What is Conceptual Art?
This introductory text provides a brief overview of Conceptual Art. Terms associated with Conceptual Art are indicated in CAPITALS and are elaborated on in the glossary or by hovering the cursor over the term.
Conceptual Art refers to a diverse range of artistic practice from the late
1960s to the early 1970s, where emphasis was placed on the concept or idea
rather than the physical art object. It also refers more generally to a framework
for creating and understanding CONTEMPORARY ART, which prioritises
a consideration of the idea or concept, and the intergration of context when
encountering the work. The origin and meaning of the term is disputed, as Conceptual
Art defies traditional forms of definition and categorisation, and cannot
be identified by a uniform style or medium.
Conceptual Art emerged during a period of social, political and
cultural upheaval in the 1960s. It was a reaction to the perceived constraints
of MODERNISM and the increasing commodification of the art object. Artists
sought the means to think beyond the medium-specific aspects of traditional
art forms, such as originality, style, expression, craft, permanence, decoration
and display, attributed to PAINTING and SCULPTURE. They used
and TEXT to directly disseminate ideas, demystify artistic production and
negate visuality. Artworks took the form of written statements, declarations,
definitions and invitations. As a consequence, this period has been described
in terms of the 'dematerialisation' of the art object; a notion contested by
some artists who argue that all ideas are accompanied by some form of artistic
material, whether it is a photograph, sketch, instruction or map. Internationally,
Conceptual Art is recognised for its use of both text and ephemeral or everyday
materials, such as FOUND OBJECTS, READYMADES, PHOTOGRAPHY, VIDEO,
PERFORMANCE, DOCUMENTATION and FILM.
Historically, French artist Marcel Duchamp pioneered a conceptual approach
to art with his readymades, pre-empting many questions pursued by Conceptual
artists regarding what is art and who determines it. Conceptual tendencies
can also be found in the 'anti-art gestures' of DADAISM, CONSTRUCTIVISM,
POP ART, MINIMALISM and FLUXUS. But it was Conceptual artists who interrogated
the normative cultural status and perception of the visual art object with
most rigour, believing art could act as a cultural intervention, and that it cannot
be considered in isolation from its social, political and economic environment.
This newly acquired scepticism questioned traditional forms of marketing
the art object as a decorative, visual COMMODITY, challenging the ownership,
distribution and authorship of the art object. The shift in emphasis from art's
material value was a deliberate attempt to subvert the autonomy and power of
the art market, and the GALLERY or MUSEUM as the location, arbiter and sole
representative of art. Central to disrupting the conventional logic of art systems
was the role placed on the audience, who were viewed as active participants
in the dissemination and expansion of ideas and the democratisation of art.
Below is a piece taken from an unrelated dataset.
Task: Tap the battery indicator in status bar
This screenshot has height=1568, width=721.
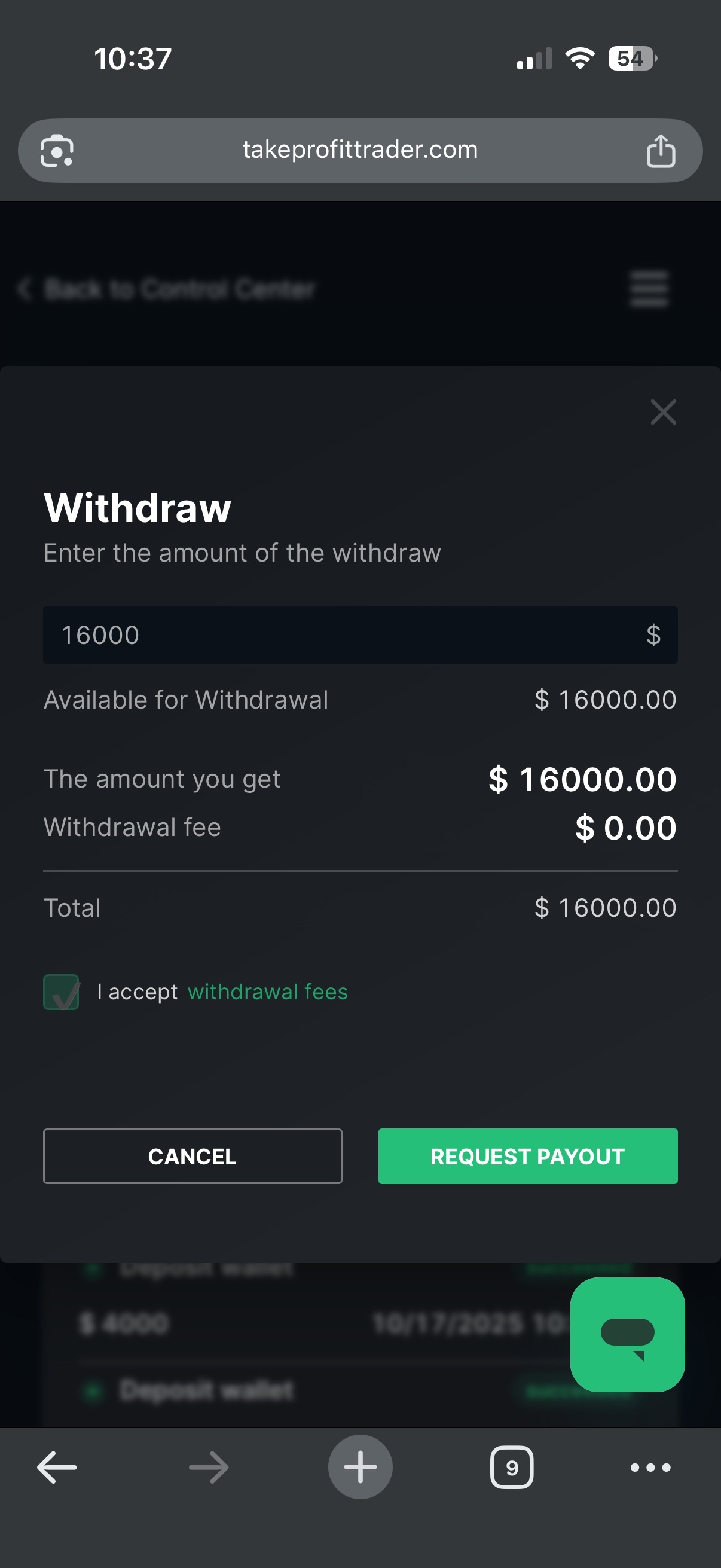Action: [x=631, y=59]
Beholding the idea was to behold the artwork; undermining the private ownership
of art as object and the conventional conditions of spectatorship. Artists
employed strategies from the mass MEDIA, such as magazines, billboards and
television broadcasts, to bypass the museum and gallery and to distribute art
within the public domain. To expand on the critique of art, ideas were sourced
from philosophy, LINGUISTICS, SEMIOTICS and CRITICAL THEORY.
Conceptual Art is hugely influential, considered by some to be the turning
point from Modern to Contemporary Art practice. Its influence can be seen in
performance art, LAND ART, INSTALLATION ART, PARTICIPATORY ART, SITE-SPECIFIC ART, NEW MEDIA ART, RELATIONAL ART and PUBLIC
It replaced an object-based practice with a reflexive preoccupation with the
objectification of art. Artists took on the positions of CRITIC and CURATOR,
and set out the parameters of a debate that art practitioners continue to
address. For some, Conceptual Art is considered an overly intellectual and
anti-aesthetic art form. Within the discourse of INSTITUTIONAL CRITIQUE,
Conceptual Art is considered a paradoxical exercise, in that the very institutions
which were the focus of its critique have now appropriated and instrumentalised
its strategies and methodologies, whilst simultaneously neutralising
its broader social and political impact. Conceptual Art continues to inform
Contemporary Art theory and practice, and has contributed to a revised understanding
of art, radicalising modes of presenting, exhibiting and collecting art.